Though Ferrandis appears and sounds French, he was born in Algiers, where his father worked as a lab technician, during the war between Algeria and France.

The hundreds of thousands of French residents of Algeria were called “Pieds noirs (black feet),” he recalled, perhaps a reference to the black boots of French soldiers.

“We were the invaders,” he said.

The French “took Algeria, and then we were kicked out of Algeria,” he said in his distinctive French accent.

Ferrandis was just 2 years old and his brother just a month old when his family left in 1962, the year Algeria proclaimed it independence.

“I was lucky in the sense that I didn't see the war,” but his family and others “had to abandon their houses, their properties, everything.”

Today, Ferrandis is “in between” the French from France and the Algerians from Algeria, he said. “We (the pieds noirs) are neither of them.”

He considers himself French “by education, by language, by history. But to the French, to this day, there is a difference. They know the difference between us and the French metropolitan.

“And we know the difference too. I always feel I don't really belong.”

Ferrandis believes his nonnative background may have diminished his career prospects in France.

“I never made it in France (though) I work in France a lot, with the Paris Radio Orchestra, in Bordeaux, in Nice,” he said.

“I used to live in Nice, and I even conducted the Opera of Nice, my hometown, but I never, never felt at home there. So it’s a very strange situation.”

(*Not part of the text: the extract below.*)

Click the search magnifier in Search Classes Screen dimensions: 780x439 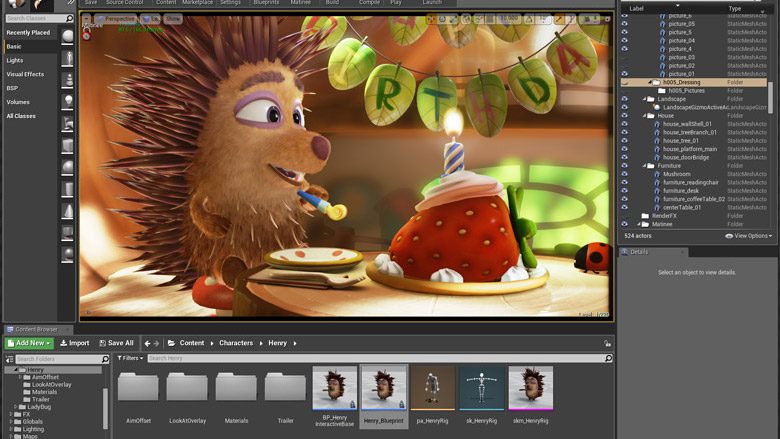(x=69, y=18)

Though he’s now the symphony’s conductor laureate rather than its musical director, Ferrandis doesn’t see himself as close to retirement.

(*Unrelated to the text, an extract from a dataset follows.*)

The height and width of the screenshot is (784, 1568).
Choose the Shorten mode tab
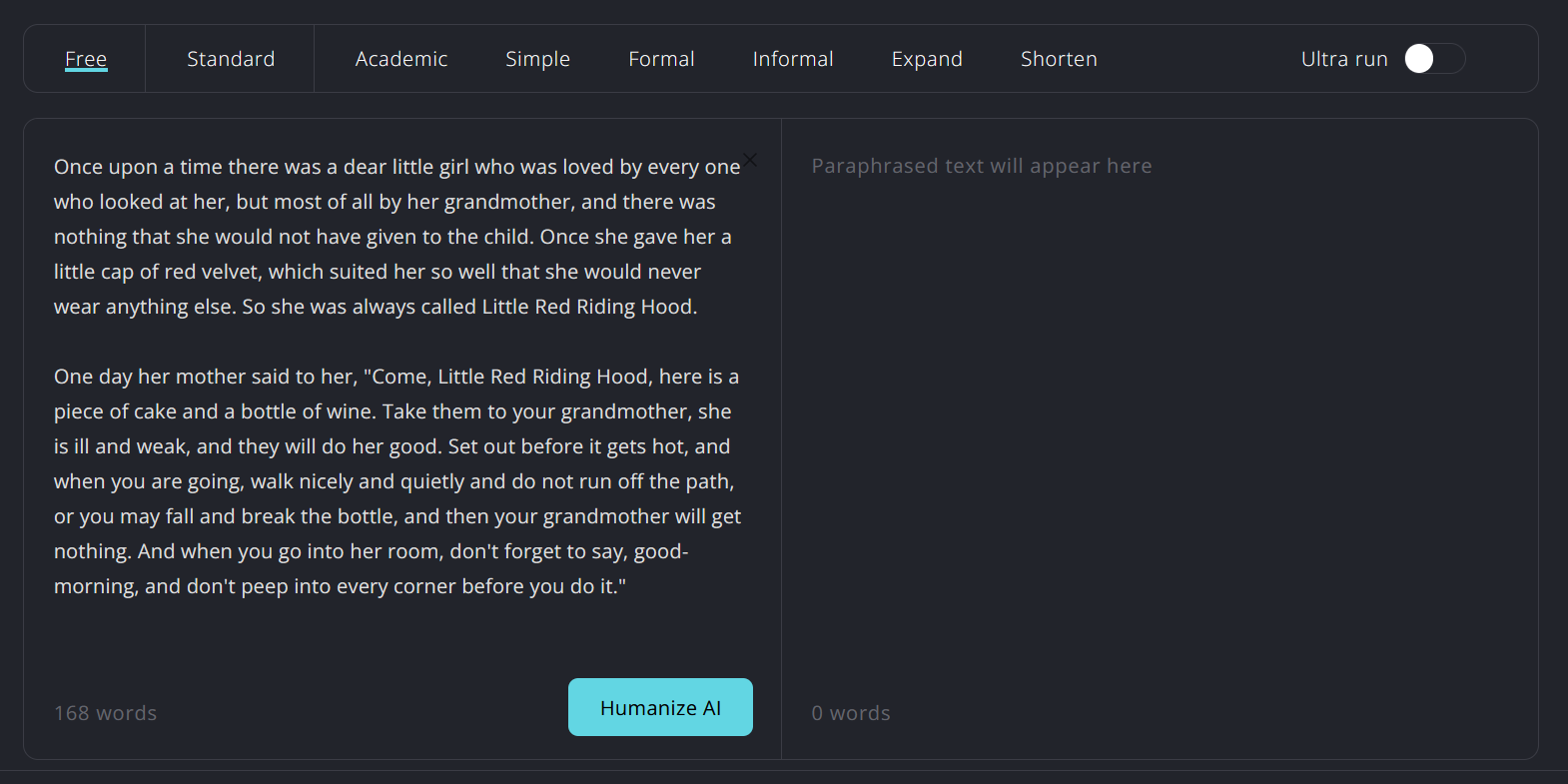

“Unless you cannot move your arms and your brain doesn’t work, retired doesn’t mean anything,” he said.

Just last week, a conductor fell ill in the Czech Republic, and Ferrandis flew over to Ostrava, a city in the eastern part of that country, to conduct an opera.

Ferrandis emphasized how much he loves his work and how he could never imagine giving it up.

“For me, the dream retirement,” he said, “would be to die while conducting.”

Michael Shapiro’s latest book, “The Creative Spark,” won the 2021 Independent Publishers award. Contact him via his site: www.michaelshapiro.net.

If you go

Who: Santa Rosa Symphony: “Bruno Returns!”

When: 7:30 p.m. Saturday, Feb. 18; 3 p.m. Sunday, Feb. 19; and 7:30 p.m. Monday, Feb. 20

Where: Green Music Center, Sonoma State University, 1801 E. Cotati Ave., Rohnert Park

Tickets: $32 - $105

A preshow conversation with conductor Bruno Ferrandis and pianist Jon Nakamatsu about the program begins an hour before each show and is included in the ticket price. An open rehearsal will be held 2 p.m. Saturday, Feb. 18. Cost is $18 adults, $10 youth.